> [Directive]
Could you write out the entries below again, substituting "item" for each occurrence of "target" and keeping everything else the same? Leave the pictures out.
— start Material to process —
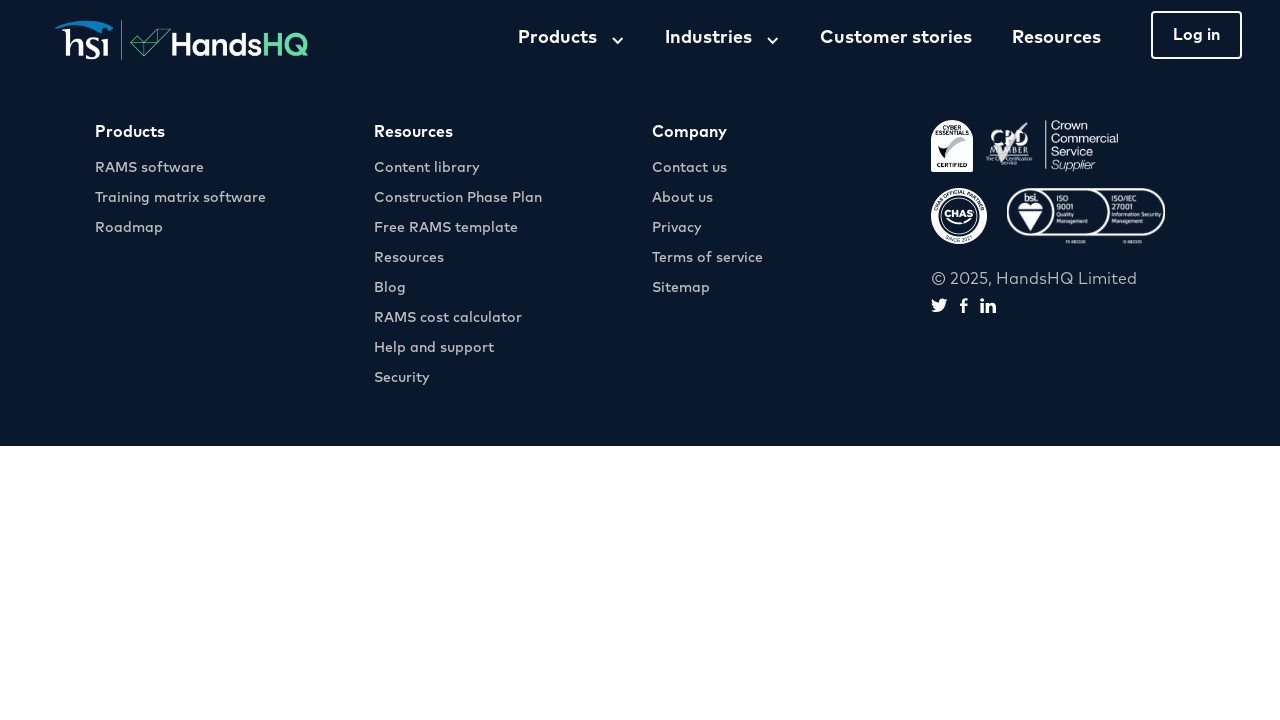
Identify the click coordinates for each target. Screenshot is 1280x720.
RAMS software (149, 168)
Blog (390, 288)
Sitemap (681, 288)
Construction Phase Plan (458, 198)
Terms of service (707, 258)
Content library (427, 168)
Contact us (689, 168)
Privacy (677, 228)
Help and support (434, 348)
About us (682, 198)
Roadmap (129, 228)
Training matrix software (180, 198)
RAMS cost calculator (448, 318)
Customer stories (896, 38)
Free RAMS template (446, 228)
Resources (1056, 38)
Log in (1196, 35)
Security (402, 378)
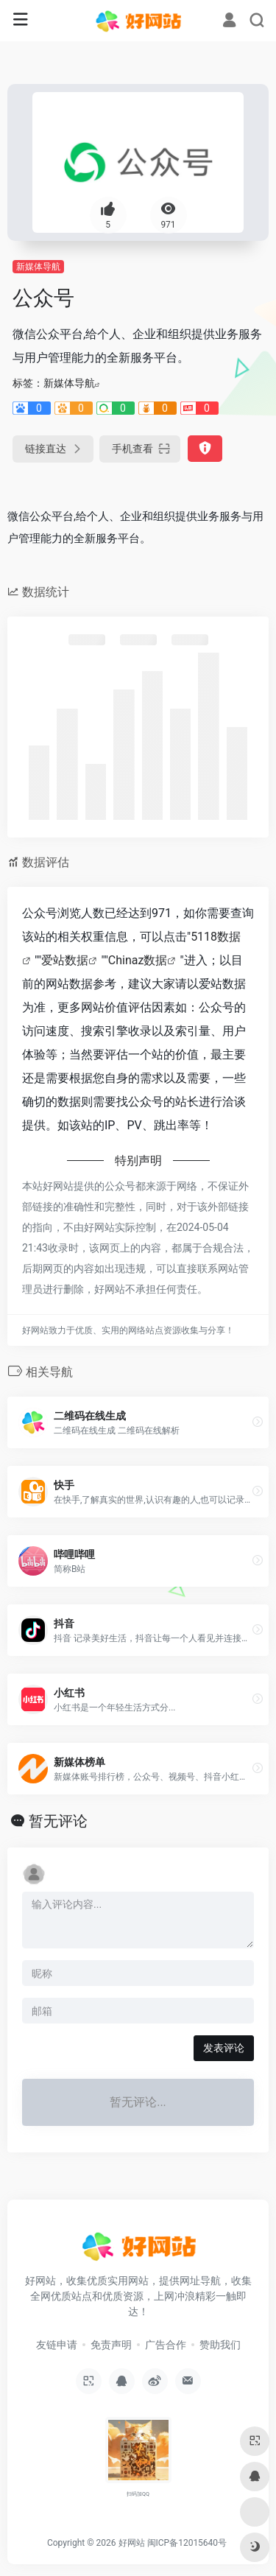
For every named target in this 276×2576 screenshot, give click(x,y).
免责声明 (111, 2345)
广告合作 (165, 2345)
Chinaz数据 (138, 960)
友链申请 (56, 2345)
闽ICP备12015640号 (187, 2543)
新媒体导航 (38, 267)
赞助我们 (220, 2345)
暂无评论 (58, 1821)
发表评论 (223, 2048)
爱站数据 (64, 960)
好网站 (131, 2543)
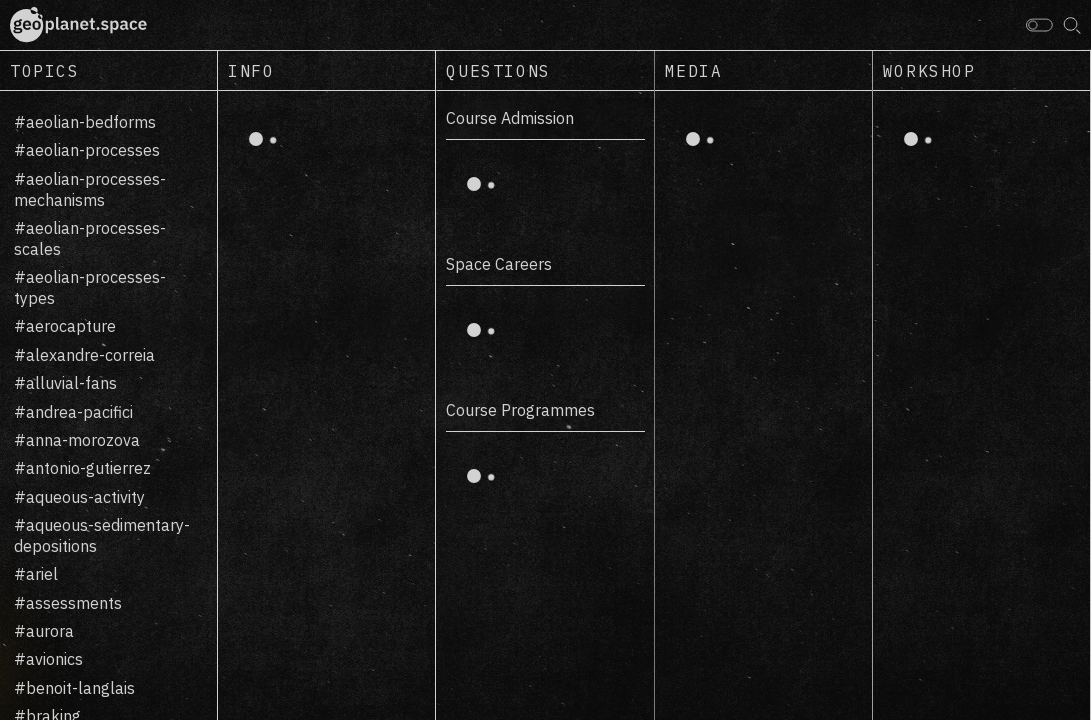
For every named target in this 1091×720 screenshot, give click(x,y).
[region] (109, 405)
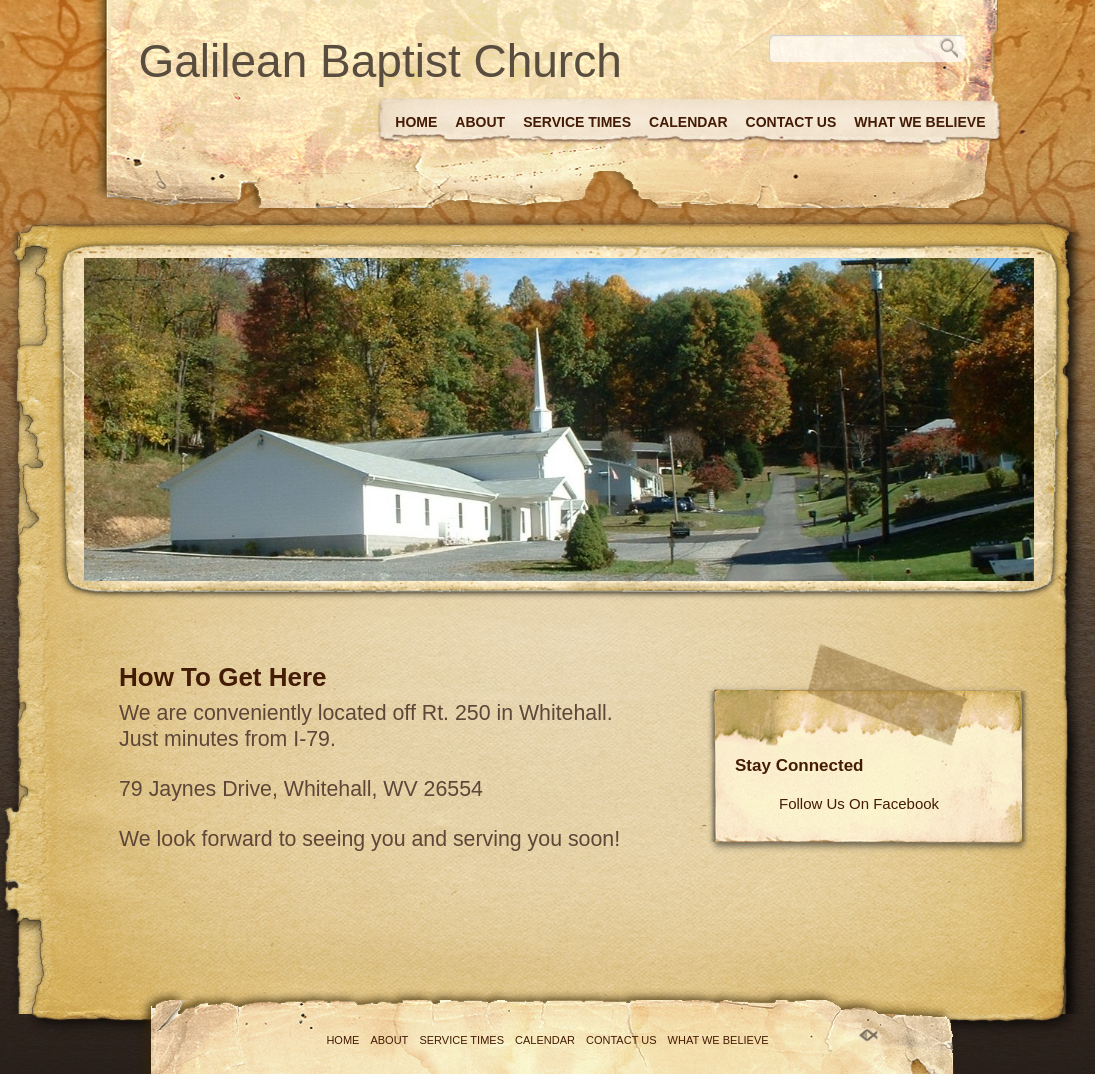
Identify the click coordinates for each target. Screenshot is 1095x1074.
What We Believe (919, 122)
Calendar (688, 122)
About (480, 122)
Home (416, 122)
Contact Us (791, 122)
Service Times (577, 122)
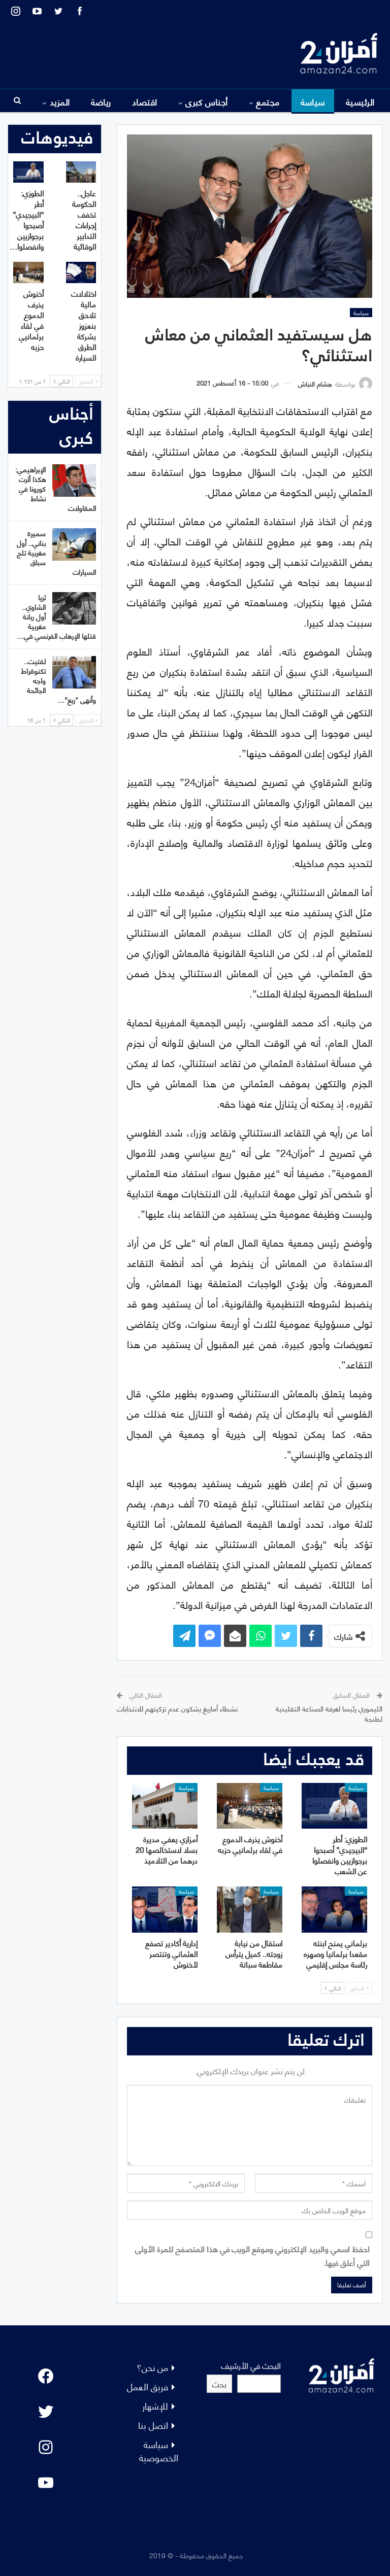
— end Material to process —
> [Solution]
Identify the click coordinates for each item. Screenshot is 1280x720.
RAMS software (149, 168)
Blog (390, 288)
Sitemap (681, 288)
Construction Phase Plan (458, 198)
Terms of service (707, 258)
Content library (427, 168)
Contact us (689, 168)
Privacy (677, 228)
Help and support (434, 348)
About us (682, 198)
Roadmap (129, 228)
Training matrix software (180, 198)
RAMS cost calculator (448, 318)
Customer stories (896, 38)
Free RAMS template (446, 228)
Resources (1056, 38)
Log in (1196, 35)
Security (402, 378)
For every named item in this 276×2576 screenshot, give click(x,y).
免责声明 (111, 2345)
广告合作 (165, 2345)
Chinaz数据 (138, 960)
友链申请 (56, 2345)
闽ICP备12015640号 (187, 2543)
新媒体导航 (38, 267)
赞助我们 (220, 2345)
暂无评论 (58, 1821)
发表评论 (223, 2048)
爱站数据 (64, 960)
好网站 (131, 2543)
For every named item in this 1091×720 screenshot, give click(x,y).
[region] (109, 405)
Identify the click coordinates for each item. Screenshot is 1095x1074.
What We Believe (919, 122)
Calendar (688, 122)
About (480, 122)
Home (416, 122)
Contact Us (791, 122)
Service Times (577, 122)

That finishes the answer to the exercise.